Ce qui leur a permis de prendre un look un peu plus local !
Sauf qu'évidemment, rien ne s'est passé comme prévu. Pourtant, il était debout à 7h, m'envoyant même un message pour me confirmer que tout était dans les clous. Mais à 9h45, il m'informait que le bus aurait une petite demie-heure de retard, pour cause de bouchon sur l'autoroute. A 10h40, toujours pas de bus. Je le rappelle alors que tout le monde s'impatiente, et il me confirme qu'il arrive mais que lui a eu quelques problèmes à régler et qu'il attendra tout le monde sur la place Skanderberg pour faire la visite. A 11h30, toujours pas de bus. Et je ne vous dis pas l'énervement de certains qui regrettaient déjà d'avoir choisi cette option alors que quelques participants, partis tôt, revenaient déjà, enchantés de leur première visite matinale, quand la circulation était fluide. Et, je vous le donne en mille Emile, on attend toujours le bus, tout le monde ayant fini par partir en taxi.

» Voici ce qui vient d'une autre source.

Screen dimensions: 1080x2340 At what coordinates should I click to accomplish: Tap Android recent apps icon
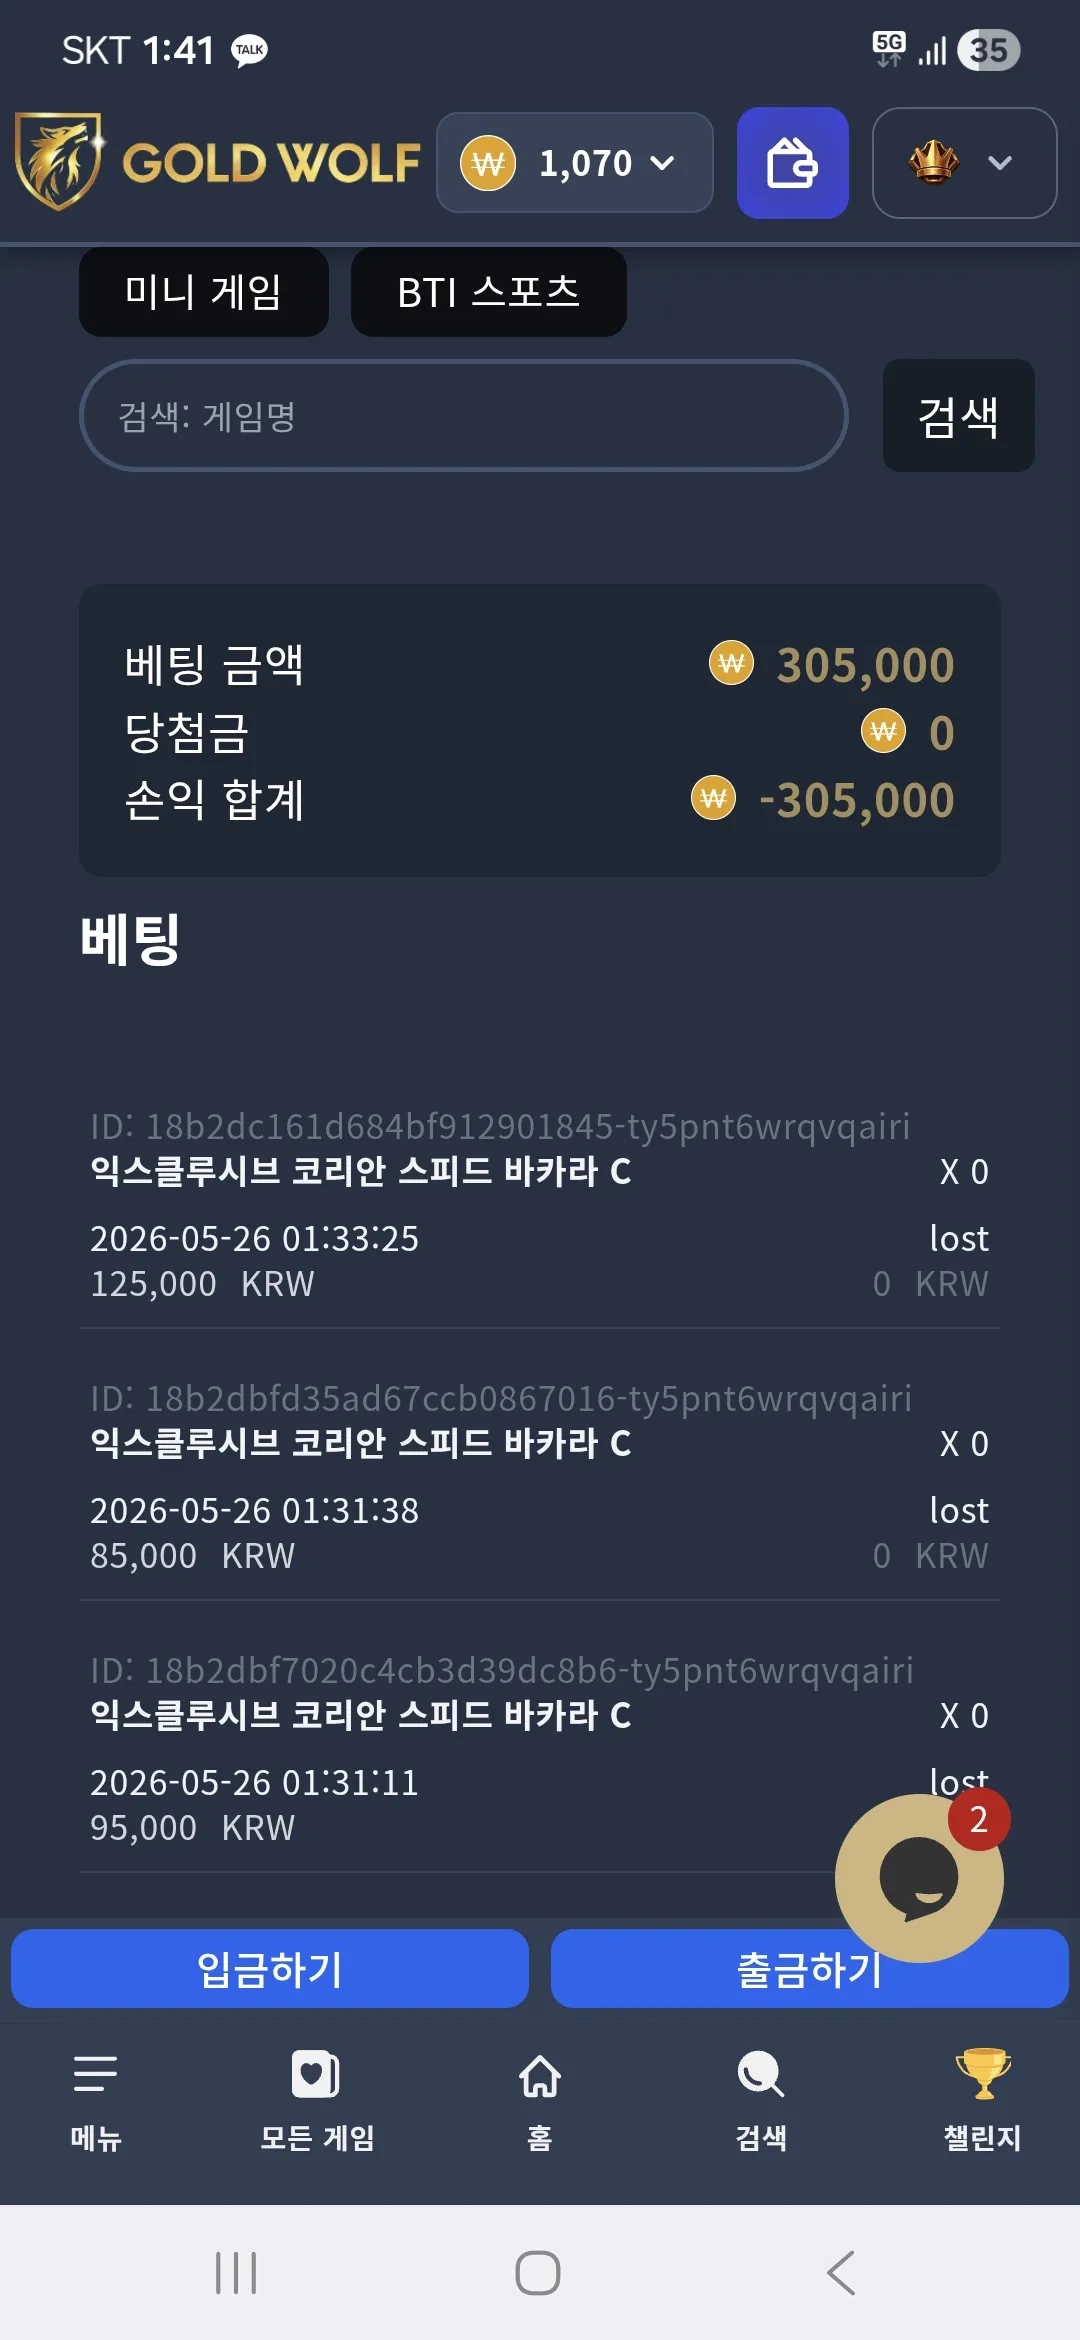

Organiser une visite guidée à la dernière minute, ce n'est jamais une bonne idée, mais voilà, c'est fait... Et ça partait d'un bon sentiment, alors on lui pardonne volontiers à Bérenger, d'autant qu'il nous a dépatouillé de situations qui auraient été bien mal embarquées sans son entregent et sa connaissance des us et coutumes de ce pays par ailleurs terriblement attachant par la gentillesse de sa population.
L'entrée de Bunk'Art 1, la forteresse creusée sous le mont Dajti.
Dans la forteresse, le dictateur avait ses appartements, son bureau et même une antichambre pour sa secrétaire.
Il y avait même des cuisines comme celle-ci.
Et même des salles d'école...
Il y avait du pain sur la planche pour découvrir l'envers du décor de cette Albanie qui a vécu sous le joug d'un dictateur devenu fou, Enver Hoxha, plus stalinien que Staline lui-même et plus intégriste que Mao Tsé Toung. Un ayatollah du marxisme que même l'autre cinglé de la Corée du Nord ne parviendra jamais à égaler. Durant 35 ans, il a tenu d'une main de fer son pays, rompant les ponts avec la Russie lorsque Khroutchev a entamé la déstalinisation de l'Union Soviétique, puis avec la Chine lorsque le successeur de Mao s'est rapproché de l'Amérique de Nixon. Là, une sorte de paranoïa insensée lui a fait imaginer que le monde entier allait vouloir l'écraser, les communistes les premiers. Alors il a fait construire plus de 170.000 bunkers ou casemates à travers le pays, et creuser la montagne pour y abriter une forteresse souterraine pouvant résister aux attaques nucléraires. Elle se visite aujourd'hui, tout comme le bunker en centre-ville, prévu pour protéger les apparatchiks du ministère de l'intérieur. Ces deux endroits sont transformés en musées, donnant une image terrifiante de ce qu'était ce régime totalitaire dans lequel tout le monde avait intérêt à se surveiller parce que, si vous ne dénonciez pas quelqu'un qui regardait une autre chaîne que l'officielle, par exemple, vous et votre famille accompagneraient le "délinquant" en prison ou dans un camp de rééducation ! Un incroyable système d'écoute avait même été mis en place qui, disait-on, permettait d'écouter jusqu'aux pensées des citoyens ou des visiteurs logés dans les hôtels d'Etat truffés de micros et de caméras. Se balader dans ces couloirs sans âme vous saisit aux tripes et vous aide à comprendre combien cette époque a dû être terrible pour les Albanais. Celui qui les avait libérés du joug ottoman au XVe siècle, Skanderberg, doit se retourner dans sa tombe, encore aujourd'hui, à l'évocation de cette sombre période.
L'entrée du Bunk'Art 2 en centre-ville.
Un des centres d'écoute de la Sigurini, l'équivalent albanais, en pire, du KGB.
Skanderberg, le libérateur de l'Albanais !
Allez, un peit zeste de douceur pour en finir : l'intérieur de la cathédrale Ngjallja e Kishlit.